Sometimiento hasta el tuétano
Como prueba de que la corrupción ha infectado al tuétano de la sociedad se resalta la noticia de que más de 800 estudiantes de cuarto año de bachillerato podrían repetir el curso por estar involucrados en el fraude de las Pruebas Nacionales. Esos alumnos, debidamente identificados, incurrieron en trampa al examinarse en las pruebas de Lengua Español y Matemática y, por tanto no podrán ingresar este año a la universidad. El Consejo Nacional de Educación determinará si castiga a esos estudiantes con la reprobación o si les permite someterse a un segundo examen. Se trata de una nota triste porque se refiere a un fraude en el que participaron cientos o quizás miles de estudiantes, muchos con consentimiento y financiamiento de familiares. Es ese un síntoma terrible de la expansión del cáncer de la corrupción por todo el tejido social. Los fraudes en las Pruebas Nacionales es práctica antigua, a la que el secretario de Educación, licenciado Melanio Paredes, procura ponerle freno definitivo, con el sometimiento a la justicia de profesores, técnicos y funcionarios de la cartera involucrados en esa infracción criminal.
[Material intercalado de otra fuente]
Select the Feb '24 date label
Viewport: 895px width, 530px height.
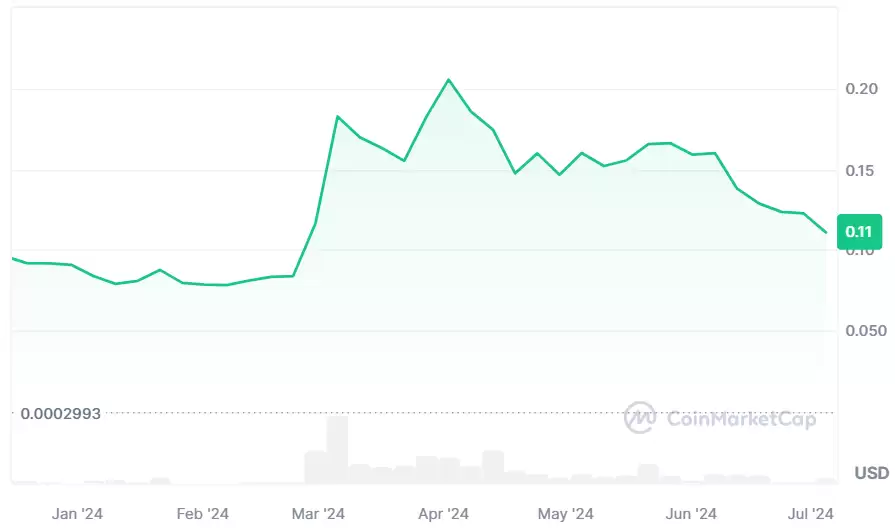pos(203,514)
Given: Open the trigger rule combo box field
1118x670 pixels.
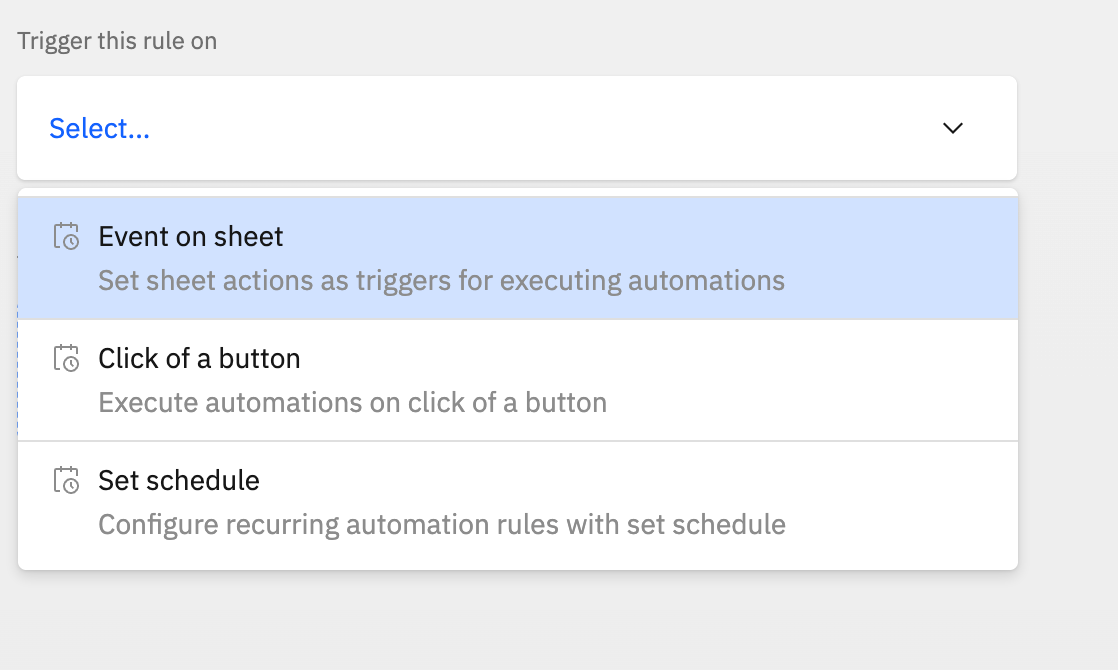Looking at the screenshot, I should 516,128.
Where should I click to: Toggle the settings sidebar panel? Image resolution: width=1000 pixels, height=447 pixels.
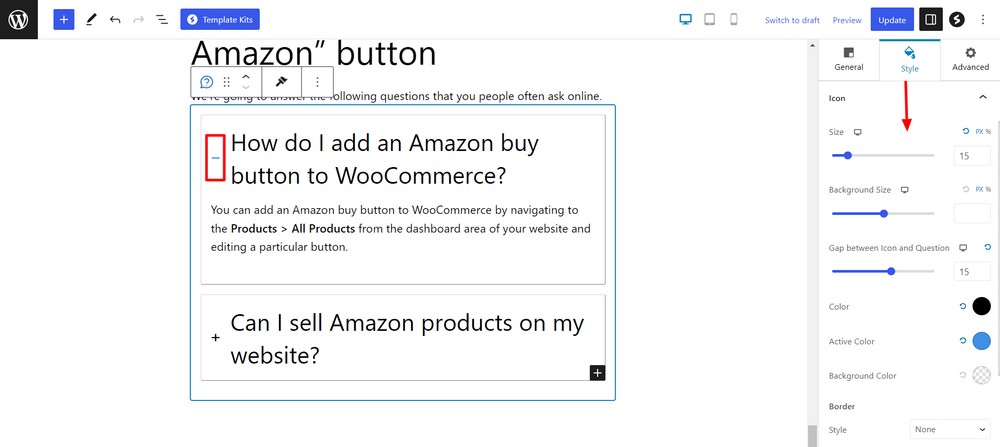(930, 19)

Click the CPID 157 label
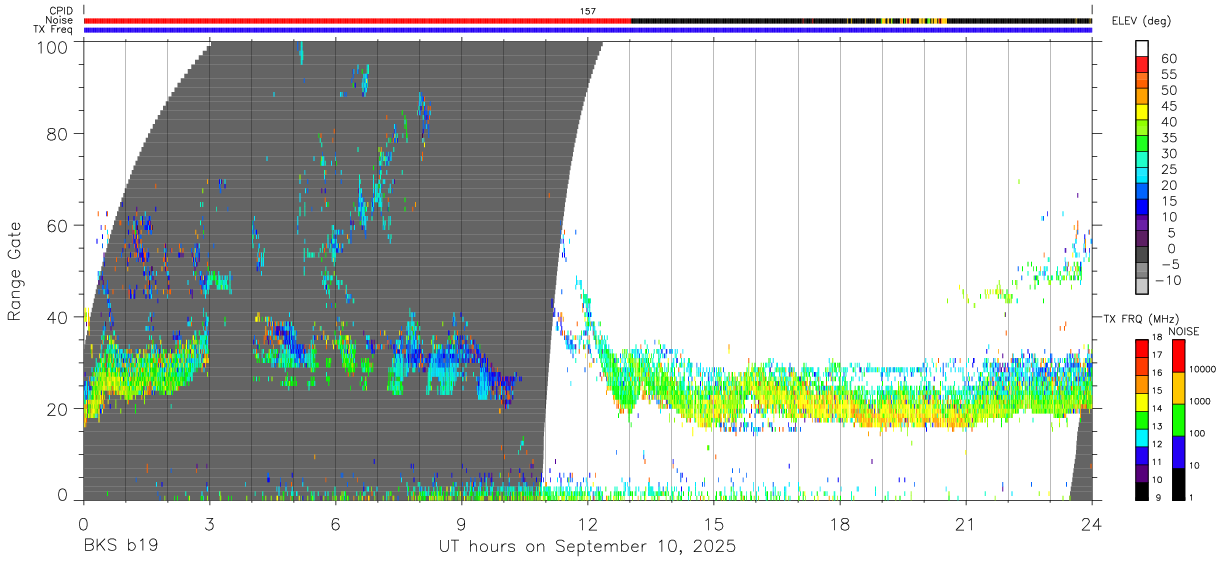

Penoso es decirlo, la corrupción está en todas partes, por lo que fuego ha de ser en todas las direcciones.
Problema eterno
No es mucho lo que ha mejorado el deprimente servicio de energía eléctrica después del apagón general de antier que se prolongó por 17 minutos y muchas horas más para retornar a la relativa normalidad. Aun con el reingreso al sistema de la planta AED-Andrés, cuya salida ayer provocó el apagón, el servicio continuó precario, sin aparente posibilidad de que mejore sustancialmente. Es difícil entender que las autoridades apliquen sucesivos aumentos en la tarifa eléctrica , de hasta un 20 por ciento, al tiempo que se incrementan los apagones, que ya superan las diez y 12 horas, como períodos mínimos en gran parte del territorio nacional. El déficit ayer superaba los 350 megavatios, por lo que se teme que al menor parpadeo se produzca otro apagón general. Se ha dicho que tales interrupciones son de tipo financiero, provocadas por generadores que reclaman del Gobierno pagos atrasados por centenares de millones de dólares. Así no se puede.